Substitute "Window" for "Viewport" in the lines between the one holding "Given: Select the COMMERCIAL card 月末月初集中" and the one holding "Looking at the", inclusive. Reproduce only those lines, otherwise unchanged and without the pictures.

— Start Records supplied —

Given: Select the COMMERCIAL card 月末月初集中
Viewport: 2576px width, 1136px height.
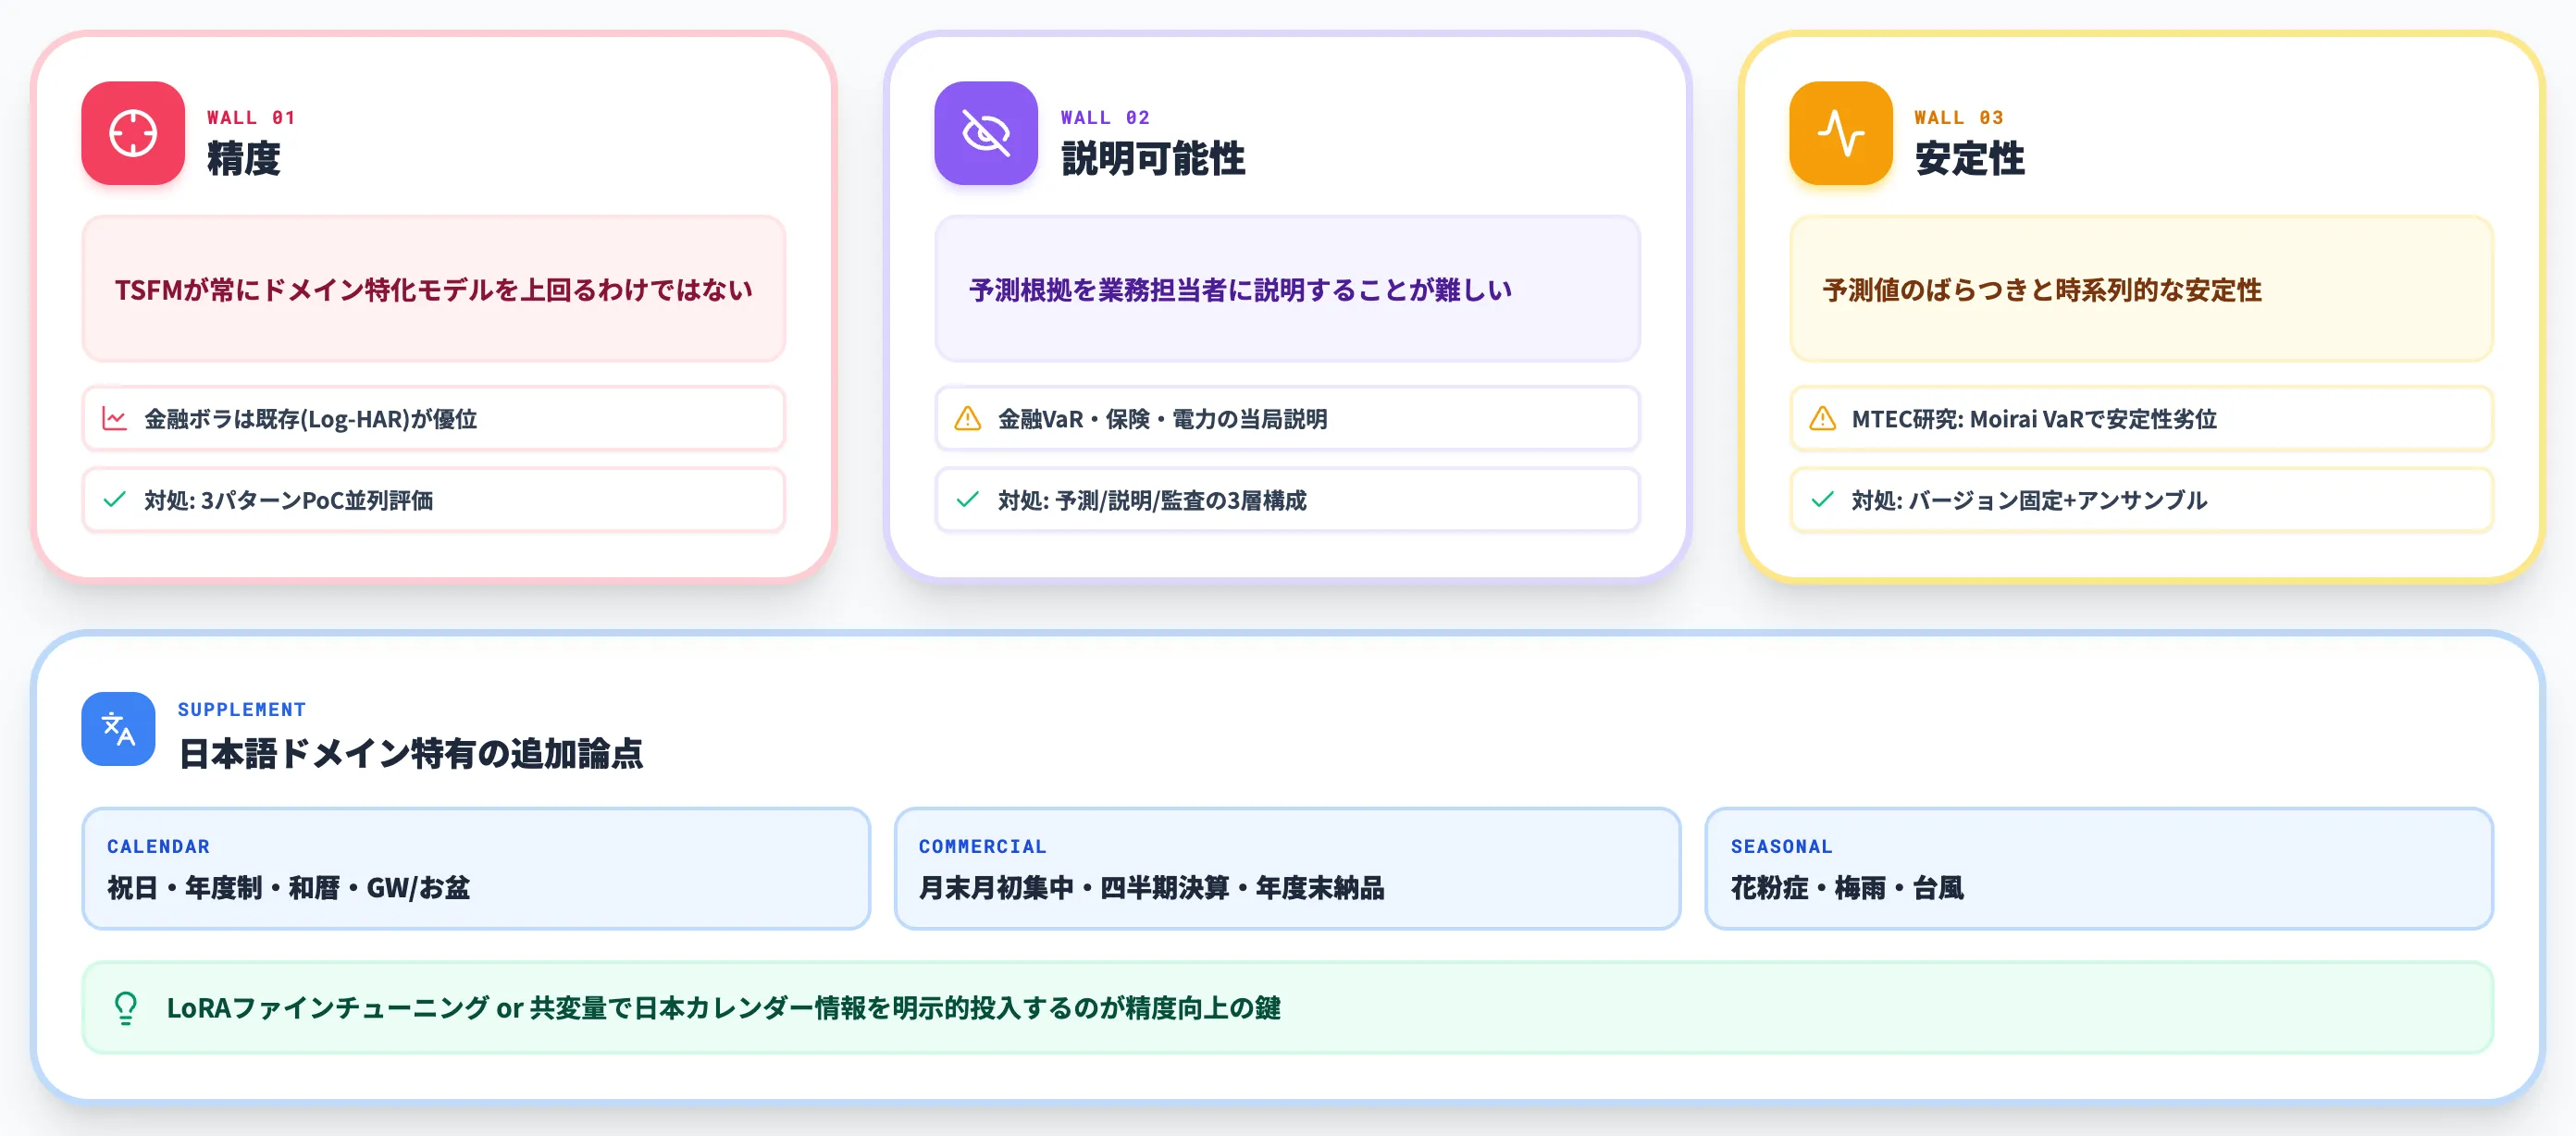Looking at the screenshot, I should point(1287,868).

— End Records supplied —
— Start Records supplied —

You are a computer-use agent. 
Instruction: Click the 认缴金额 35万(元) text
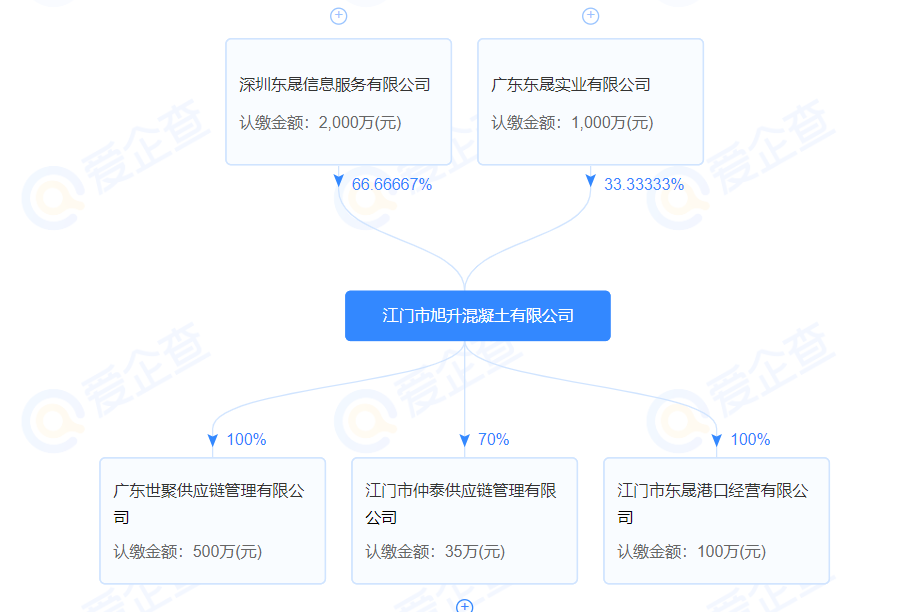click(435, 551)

— End Records supplied —

**Task output**
Given: Select the COMMERCIAL card 月末月初集中
Window: 2576px width, 1136px height.
Looking at the screenshot, I should point(1287,868).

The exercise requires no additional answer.